Submitting a request

To exercise access, deletion, correction, or portability rights, contact us at legal@bastionintelligence.com. We may verify your identity before responding to those requests. To opt out of sale/sharing, click “Your Privacy Choices” in the footer, use the opt-out control provided there, enable a recognized opt-out preference signal such as Global Privacy Control, or contact us at legal@bastionintelligence.com. We do not require account creation or identity verification to honor a browser/device-level opt-out where we can process the request without additional information.

Shine the Light

California Civil Code Section 1798.83 permits California residents to request, once per calendar year and free of charge, information about any disclosure of their personal information to third parties for those third parties' direct marketing purposes during the prior calendar year. To make such a request, email legal@bastionintelligence.com.

SECTION 08Children's Privacy

The Services are intended for users who are at least 18 years old, and are not directed to children. We do not knowingly collect personal information from anyone under 18. If we become aware that a person under 18 has provided us with personal information, we will delete that information as quickly as possible. If you believe that we may have any information from or about a person under 18, please contact us at legal@bastionintelligence.com.

SECTION 09Links to Other Websites and Services

The Service may contain links to third-party websites and services. We are not responsible for the practices employed by these websites or services, including the information or content contained therein. If you choose to use these sites or features, you may disclose your information not just to those third parties, but also to their users and the public more generally depending on how their services function.

Because these third-party websites and services are not operated by us, we are not responsible for the content or practices of those websites or services. Please remember that when you use a link to go from the Service to another website, our Privacy Policy does not apply to those websites or services. Your browsing and interaction on any third-party website or service, including those that have a link or advertisement on our website, are subject to that third party's own rules and policies.

SECTION 10Data Subject Rights

Data subjects are entitled, as set out in and subject to the conditions of applicable law, to:

• Request access to the personal data we process about you: you are entitled to know whether we process data about you. If we do, you may obtain a copy of this data.
• Request a rectification of your personal data: you are entitled to request rectification of data about you that is inaccurate or incomplete.
• Request the erasure of your personal data: you are entitled to request deletion of your personal data.
• Request the restriction of the processing of your personal data: you are entitled to request that FortaTech Security restrict processing activities of your personal data.
• Request portability of your personal data: you are entitled to request a copy of your personal data (in a structured, commonly used and machine-readable format) to transfer this data to another data controller.
• Object to processing of your personal data: you are entitled to request that FortaTech Security no longer process your personal data.

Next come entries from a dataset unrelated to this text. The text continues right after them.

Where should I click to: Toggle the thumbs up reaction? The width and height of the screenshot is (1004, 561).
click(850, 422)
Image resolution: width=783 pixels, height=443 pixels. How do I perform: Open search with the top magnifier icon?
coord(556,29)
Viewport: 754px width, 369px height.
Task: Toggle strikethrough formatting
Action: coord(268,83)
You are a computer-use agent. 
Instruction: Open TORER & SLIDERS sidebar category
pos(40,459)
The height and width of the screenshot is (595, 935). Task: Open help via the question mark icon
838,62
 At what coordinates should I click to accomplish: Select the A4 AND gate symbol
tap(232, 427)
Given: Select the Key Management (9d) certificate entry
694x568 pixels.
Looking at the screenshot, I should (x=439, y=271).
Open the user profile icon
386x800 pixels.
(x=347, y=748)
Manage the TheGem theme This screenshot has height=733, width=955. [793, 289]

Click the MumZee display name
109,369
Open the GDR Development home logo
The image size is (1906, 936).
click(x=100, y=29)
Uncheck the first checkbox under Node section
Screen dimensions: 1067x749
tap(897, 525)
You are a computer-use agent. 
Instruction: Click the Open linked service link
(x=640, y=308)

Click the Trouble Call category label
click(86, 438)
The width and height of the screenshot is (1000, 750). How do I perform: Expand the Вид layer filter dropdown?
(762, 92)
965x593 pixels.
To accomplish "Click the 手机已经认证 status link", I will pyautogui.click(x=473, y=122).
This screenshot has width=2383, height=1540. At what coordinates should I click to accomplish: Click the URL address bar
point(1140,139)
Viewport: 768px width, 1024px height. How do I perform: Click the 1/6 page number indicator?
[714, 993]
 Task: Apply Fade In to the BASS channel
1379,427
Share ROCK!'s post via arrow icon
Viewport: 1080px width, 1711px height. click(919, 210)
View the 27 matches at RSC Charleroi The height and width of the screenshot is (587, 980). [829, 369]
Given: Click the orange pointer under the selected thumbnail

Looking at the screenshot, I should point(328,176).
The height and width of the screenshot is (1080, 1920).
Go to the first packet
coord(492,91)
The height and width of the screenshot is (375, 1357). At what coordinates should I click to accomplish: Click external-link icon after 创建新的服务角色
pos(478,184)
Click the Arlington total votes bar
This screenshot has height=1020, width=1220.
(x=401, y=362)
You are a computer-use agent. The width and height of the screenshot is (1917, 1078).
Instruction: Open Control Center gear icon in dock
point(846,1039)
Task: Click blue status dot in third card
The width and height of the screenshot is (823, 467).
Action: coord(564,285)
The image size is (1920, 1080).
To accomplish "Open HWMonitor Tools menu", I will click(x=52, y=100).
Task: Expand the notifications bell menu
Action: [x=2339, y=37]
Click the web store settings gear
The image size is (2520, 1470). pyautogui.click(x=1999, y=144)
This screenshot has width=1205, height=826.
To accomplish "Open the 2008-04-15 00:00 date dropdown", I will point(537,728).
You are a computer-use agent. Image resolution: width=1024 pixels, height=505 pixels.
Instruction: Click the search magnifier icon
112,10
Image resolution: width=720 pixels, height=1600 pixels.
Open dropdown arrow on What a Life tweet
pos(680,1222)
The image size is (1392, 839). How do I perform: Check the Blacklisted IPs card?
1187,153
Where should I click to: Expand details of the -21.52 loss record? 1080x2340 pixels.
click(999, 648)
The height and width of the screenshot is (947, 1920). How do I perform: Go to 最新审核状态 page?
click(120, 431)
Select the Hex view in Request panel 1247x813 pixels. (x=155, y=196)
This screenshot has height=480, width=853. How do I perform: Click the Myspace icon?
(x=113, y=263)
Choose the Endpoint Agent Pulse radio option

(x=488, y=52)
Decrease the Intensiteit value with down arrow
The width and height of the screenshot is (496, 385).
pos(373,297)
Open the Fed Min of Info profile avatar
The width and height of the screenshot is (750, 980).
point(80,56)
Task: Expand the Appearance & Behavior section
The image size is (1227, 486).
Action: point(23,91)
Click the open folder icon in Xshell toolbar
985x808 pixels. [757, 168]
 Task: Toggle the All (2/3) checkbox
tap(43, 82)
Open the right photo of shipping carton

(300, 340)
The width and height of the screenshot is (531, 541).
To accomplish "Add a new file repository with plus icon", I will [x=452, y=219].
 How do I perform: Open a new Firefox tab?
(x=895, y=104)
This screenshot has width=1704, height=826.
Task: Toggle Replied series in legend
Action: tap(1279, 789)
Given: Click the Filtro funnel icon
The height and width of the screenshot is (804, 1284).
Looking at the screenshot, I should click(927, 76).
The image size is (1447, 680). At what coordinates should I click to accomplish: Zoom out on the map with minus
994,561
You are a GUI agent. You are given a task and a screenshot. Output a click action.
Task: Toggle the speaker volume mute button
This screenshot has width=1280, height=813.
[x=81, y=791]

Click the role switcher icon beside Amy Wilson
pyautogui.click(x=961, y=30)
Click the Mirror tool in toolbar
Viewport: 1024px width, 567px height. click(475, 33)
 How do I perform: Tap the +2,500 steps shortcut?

Where processing of your personal data is based on your consent, you have the right to withdraw such consent at any time by contacting FortaTech Security's Legal Team at legal@bastionintelligence.com. This will not affect FortaTech Security's right to process personal data obtained prior to the withdrawal of your consent, or its right to continue parts of the processing based on other legal bases than your consent.

SECTION 11How to Contact Us

Please contact us at legal@bastionintelligence.com if you have any questions about the information we may have collected about you, and to review, revise, or delete such information.

SECTION 12Changes to Our Privacy Policy

We may modify or update this Privacy Policy from time to time to reflect the changes in our business and practices, and so you should review this page periodically. We keep our Privacy Policy under review to ensure it is up to date and accurate.